また、患者の許可さえあれば、医療の個人データは研究者にも参照が許されるため、新しい治療法や医薬品の研究に有用なデータを即座に提供することが可能となる。
2)医薬品の管理とサプライチェーン
膨大な種類の医薬品を間違いないように管理するのは難しい。しかし、「RFID」という小型センサーを医薬品のパッケージに内蔵させ、それをブロックチェーン上に記録すれば、必要な医薬品をすぐに見つけることができる。これは、ひとつの医療機関内での医薬品の管理に活用できると同時に、医療機関全体のネットワークにおける医薬品の管理も可能になる。
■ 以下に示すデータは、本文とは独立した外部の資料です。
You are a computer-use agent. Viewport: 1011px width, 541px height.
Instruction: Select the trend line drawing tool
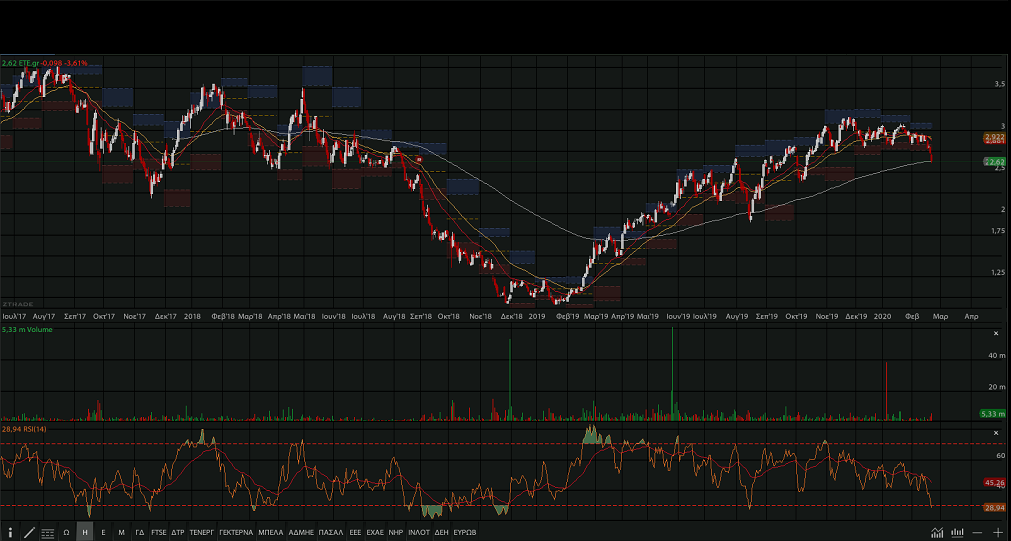coord(29,533)
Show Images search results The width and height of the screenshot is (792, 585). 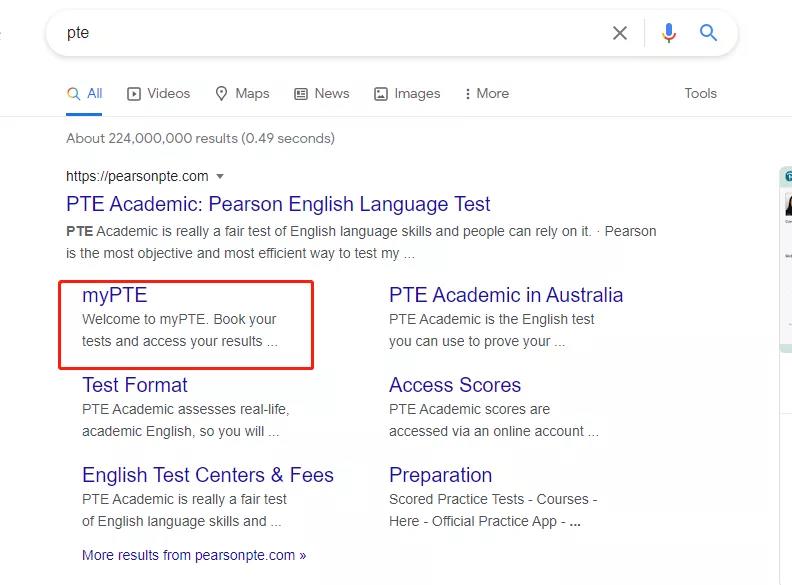click(407, 93)
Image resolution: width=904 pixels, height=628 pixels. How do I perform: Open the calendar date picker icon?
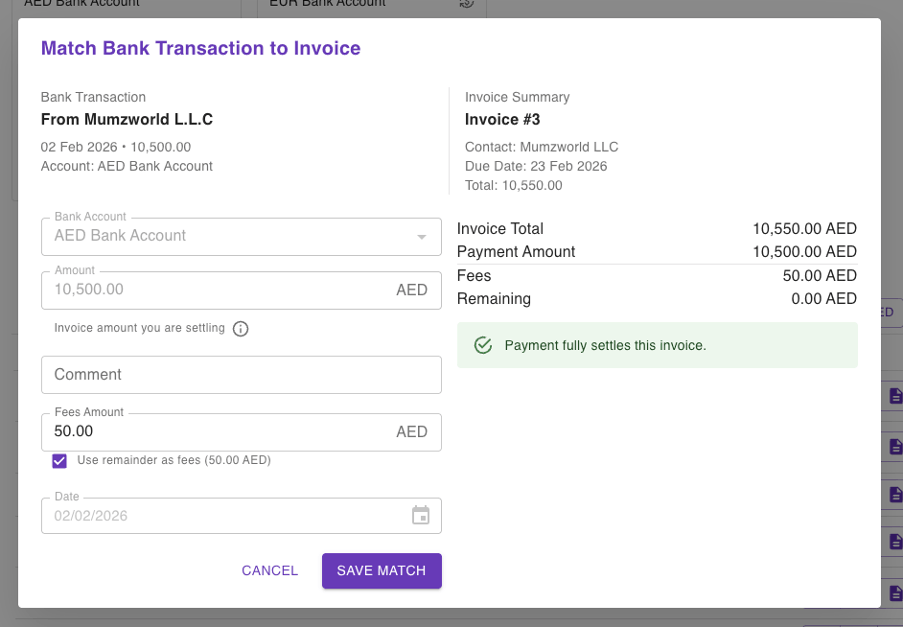[421, 515]
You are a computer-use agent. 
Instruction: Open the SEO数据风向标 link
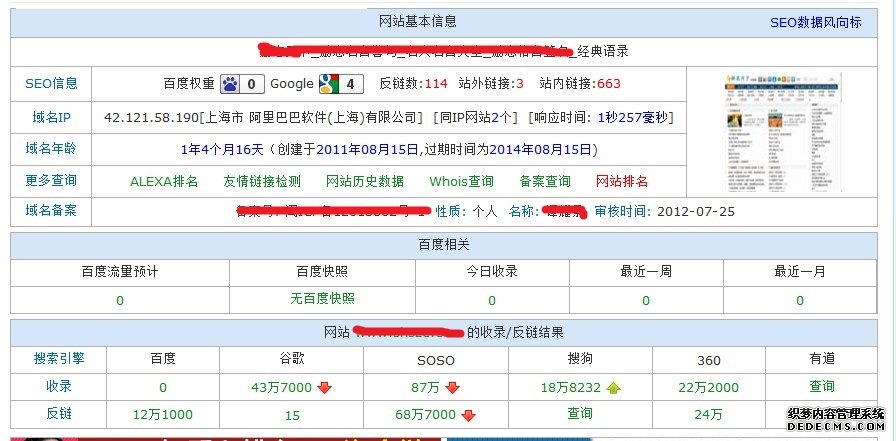(x=815, y=22)
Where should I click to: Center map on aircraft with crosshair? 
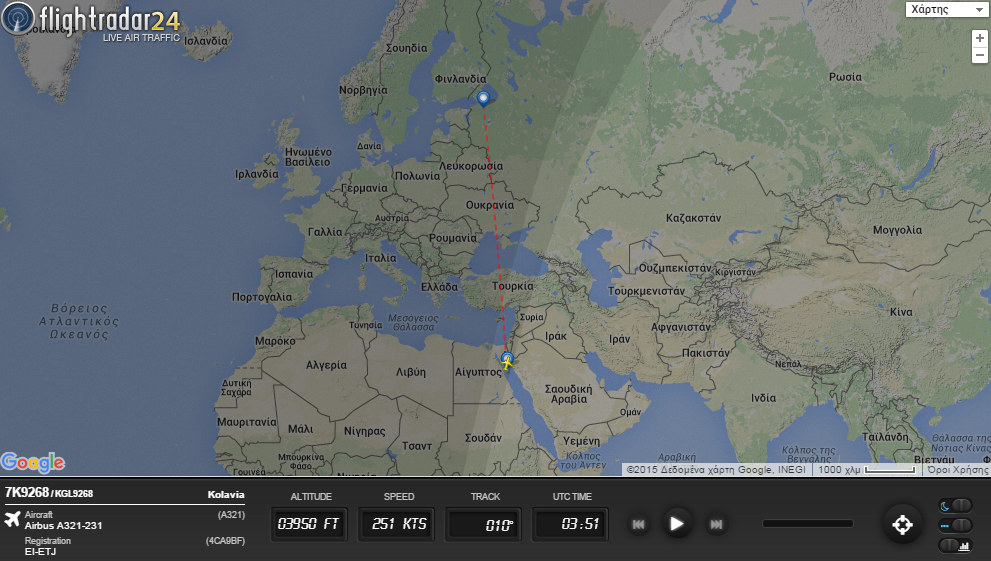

またブロックチェーンは、製薬会社から医療機関に医薬品を配送するときのサプライチェーンの管理にも有効だ。医薬品の所在がすぐに把握できる。
3)請求書や診療報酬の管理
患者の請求書や診療報酬などの医療事務にかかわるすべてのデータをブロックチェーンで管理すると、これまでのような紙ベースの繁雑な管理は一切必要なくなる。これにより、医療機関の繁雑な事務がかなり減少するので、その分コストの削減が可能となる。これは医療機関の経営にとって、大きなメリットになる。
4)医学研究
現在、あらゆるタイプの医学研究がさまざまな医療機関や研究機関によってバラバラに行われている。そうした研究の過程や成果がはじめて公表され、明らかになるのは、医学ジャーナルや研究誌、そして分野ごとに開催される学会を通してだ。
しかし、すべての機関のあらゆる医学研究がブロックチェーンで管理できれば、どんな研究でも必要なときに参照することができる。
5)データのセキュリティー
電子カルテや超小型センサーの「RFID」など、現在大多数の医療機関でITが活用されている。しかし一方、インターネットを介して医療データが不正にアクセスされたり、改ざんされる可能性はどうしても高まってしまう。たとえばアメリカでは、2015年から16年にかけて1億4000万人の医療データが不正にアクセスされた。
このような状況で、医療に関するあらゆるデータをブロックチェーンで管理すると、不正アクセスや改ざんなどをかなりの程度防止することが可能になる。